BRIEF:
Look through the material below, count the lines containing the word "dimensions", and state only the count.

AVAILABLE RECORDS:
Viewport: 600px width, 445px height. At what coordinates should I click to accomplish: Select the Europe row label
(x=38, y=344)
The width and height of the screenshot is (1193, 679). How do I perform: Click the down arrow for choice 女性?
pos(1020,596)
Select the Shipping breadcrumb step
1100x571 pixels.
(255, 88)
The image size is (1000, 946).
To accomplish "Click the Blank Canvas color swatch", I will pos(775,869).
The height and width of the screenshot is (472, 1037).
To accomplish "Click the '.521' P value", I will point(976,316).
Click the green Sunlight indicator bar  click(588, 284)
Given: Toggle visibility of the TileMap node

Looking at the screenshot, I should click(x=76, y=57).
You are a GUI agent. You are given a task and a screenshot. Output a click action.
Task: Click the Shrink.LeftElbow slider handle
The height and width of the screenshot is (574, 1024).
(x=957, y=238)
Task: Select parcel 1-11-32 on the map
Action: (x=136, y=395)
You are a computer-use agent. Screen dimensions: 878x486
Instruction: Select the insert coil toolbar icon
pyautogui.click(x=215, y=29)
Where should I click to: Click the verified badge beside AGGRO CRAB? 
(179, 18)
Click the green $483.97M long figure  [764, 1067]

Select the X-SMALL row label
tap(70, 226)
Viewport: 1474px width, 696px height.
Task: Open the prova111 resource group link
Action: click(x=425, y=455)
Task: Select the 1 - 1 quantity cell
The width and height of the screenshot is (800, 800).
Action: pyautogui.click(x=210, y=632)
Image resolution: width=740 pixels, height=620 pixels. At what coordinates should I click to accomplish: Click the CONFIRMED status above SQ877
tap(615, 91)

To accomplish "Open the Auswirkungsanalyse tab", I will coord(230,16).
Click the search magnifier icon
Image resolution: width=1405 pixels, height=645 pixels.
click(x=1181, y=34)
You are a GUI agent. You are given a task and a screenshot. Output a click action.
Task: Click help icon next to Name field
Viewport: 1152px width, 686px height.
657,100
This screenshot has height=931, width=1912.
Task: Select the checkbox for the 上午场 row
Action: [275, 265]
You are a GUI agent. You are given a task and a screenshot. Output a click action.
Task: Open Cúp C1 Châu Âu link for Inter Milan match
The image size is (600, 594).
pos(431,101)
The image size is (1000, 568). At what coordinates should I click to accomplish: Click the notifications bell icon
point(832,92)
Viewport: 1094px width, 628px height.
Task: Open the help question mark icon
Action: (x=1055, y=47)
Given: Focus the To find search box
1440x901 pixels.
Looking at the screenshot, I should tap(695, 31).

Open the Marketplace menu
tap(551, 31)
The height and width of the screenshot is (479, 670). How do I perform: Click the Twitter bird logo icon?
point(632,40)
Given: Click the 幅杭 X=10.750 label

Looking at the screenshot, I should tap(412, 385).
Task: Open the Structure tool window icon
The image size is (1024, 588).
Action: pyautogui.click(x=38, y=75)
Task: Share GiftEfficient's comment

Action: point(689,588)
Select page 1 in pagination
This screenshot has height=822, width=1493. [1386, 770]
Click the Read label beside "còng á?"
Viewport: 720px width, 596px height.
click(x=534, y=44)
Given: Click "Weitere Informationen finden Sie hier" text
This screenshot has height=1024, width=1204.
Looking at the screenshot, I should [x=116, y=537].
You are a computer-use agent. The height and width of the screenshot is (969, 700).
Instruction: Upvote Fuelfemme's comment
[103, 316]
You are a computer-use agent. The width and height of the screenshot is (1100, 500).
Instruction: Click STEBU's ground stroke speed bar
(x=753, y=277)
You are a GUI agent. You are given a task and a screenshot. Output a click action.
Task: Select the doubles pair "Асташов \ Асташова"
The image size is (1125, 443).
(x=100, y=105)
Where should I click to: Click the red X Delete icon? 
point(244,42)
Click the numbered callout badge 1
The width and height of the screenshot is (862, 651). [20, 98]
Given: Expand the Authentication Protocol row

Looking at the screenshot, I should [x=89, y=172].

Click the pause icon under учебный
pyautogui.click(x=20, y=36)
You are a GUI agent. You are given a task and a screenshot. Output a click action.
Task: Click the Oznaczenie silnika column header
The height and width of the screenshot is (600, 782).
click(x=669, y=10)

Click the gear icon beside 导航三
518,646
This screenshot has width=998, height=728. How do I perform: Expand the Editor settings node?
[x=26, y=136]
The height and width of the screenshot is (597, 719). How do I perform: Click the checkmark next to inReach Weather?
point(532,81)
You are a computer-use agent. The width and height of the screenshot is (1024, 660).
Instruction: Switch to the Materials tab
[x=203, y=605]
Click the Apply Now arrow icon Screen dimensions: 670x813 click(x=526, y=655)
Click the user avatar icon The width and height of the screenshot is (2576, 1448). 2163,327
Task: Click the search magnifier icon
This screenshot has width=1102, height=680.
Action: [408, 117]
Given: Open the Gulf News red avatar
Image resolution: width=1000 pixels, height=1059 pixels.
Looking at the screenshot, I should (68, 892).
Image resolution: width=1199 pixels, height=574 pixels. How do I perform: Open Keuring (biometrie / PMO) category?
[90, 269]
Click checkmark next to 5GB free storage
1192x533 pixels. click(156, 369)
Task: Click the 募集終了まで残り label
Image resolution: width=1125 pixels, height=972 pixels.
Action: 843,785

SOLUTION TO THIS EXERCISE:
2